Dataset excerpts:
□ □ □

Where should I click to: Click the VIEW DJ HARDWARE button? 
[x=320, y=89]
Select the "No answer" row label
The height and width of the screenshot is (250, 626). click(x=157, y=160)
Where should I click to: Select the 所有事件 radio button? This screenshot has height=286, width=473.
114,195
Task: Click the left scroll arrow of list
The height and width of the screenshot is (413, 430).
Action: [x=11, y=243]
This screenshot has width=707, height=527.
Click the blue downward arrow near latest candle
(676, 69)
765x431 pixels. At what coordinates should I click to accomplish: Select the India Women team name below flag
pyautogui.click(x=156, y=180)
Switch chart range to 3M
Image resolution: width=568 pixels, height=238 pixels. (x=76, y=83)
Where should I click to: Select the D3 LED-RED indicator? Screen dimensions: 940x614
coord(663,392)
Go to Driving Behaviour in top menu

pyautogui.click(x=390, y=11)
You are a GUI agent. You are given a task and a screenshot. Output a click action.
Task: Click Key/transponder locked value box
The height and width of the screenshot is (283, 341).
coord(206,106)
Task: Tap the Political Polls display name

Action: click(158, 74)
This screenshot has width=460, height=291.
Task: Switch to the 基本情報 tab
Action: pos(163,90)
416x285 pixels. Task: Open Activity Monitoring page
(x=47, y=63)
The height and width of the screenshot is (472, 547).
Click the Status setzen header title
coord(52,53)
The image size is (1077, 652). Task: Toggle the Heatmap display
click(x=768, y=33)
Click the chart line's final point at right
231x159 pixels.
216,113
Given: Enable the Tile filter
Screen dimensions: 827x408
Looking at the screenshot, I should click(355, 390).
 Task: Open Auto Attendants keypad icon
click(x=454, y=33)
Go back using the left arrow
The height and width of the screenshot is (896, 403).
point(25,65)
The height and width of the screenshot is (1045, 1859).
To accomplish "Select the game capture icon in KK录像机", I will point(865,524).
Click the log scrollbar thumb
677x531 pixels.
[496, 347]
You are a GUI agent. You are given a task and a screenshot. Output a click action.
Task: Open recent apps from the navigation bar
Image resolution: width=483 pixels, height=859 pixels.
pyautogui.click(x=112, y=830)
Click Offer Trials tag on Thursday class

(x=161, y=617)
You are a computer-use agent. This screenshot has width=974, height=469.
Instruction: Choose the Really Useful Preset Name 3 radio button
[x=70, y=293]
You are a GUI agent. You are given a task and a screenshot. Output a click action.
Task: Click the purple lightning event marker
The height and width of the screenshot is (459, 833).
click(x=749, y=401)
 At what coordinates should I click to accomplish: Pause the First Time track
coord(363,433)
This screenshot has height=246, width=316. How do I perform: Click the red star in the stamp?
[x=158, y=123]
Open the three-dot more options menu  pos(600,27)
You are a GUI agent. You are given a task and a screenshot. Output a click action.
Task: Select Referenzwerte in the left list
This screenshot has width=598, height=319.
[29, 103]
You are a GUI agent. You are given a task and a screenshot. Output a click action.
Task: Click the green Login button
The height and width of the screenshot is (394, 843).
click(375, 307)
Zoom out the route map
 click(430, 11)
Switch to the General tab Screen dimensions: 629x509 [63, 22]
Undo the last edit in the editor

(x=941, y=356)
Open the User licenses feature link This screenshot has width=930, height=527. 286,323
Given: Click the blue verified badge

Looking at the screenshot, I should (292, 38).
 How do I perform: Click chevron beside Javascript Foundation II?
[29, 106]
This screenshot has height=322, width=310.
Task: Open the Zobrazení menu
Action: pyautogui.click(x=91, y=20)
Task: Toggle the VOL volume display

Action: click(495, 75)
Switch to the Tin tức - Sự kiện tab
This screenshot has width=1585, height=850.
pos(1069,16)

□ □ □

Problem description ▸
Search term "list": return each line of the data that contains it.

Response ▸
Task: Click the left scroll arrow of list
Task: Select Referenzwerte in the left list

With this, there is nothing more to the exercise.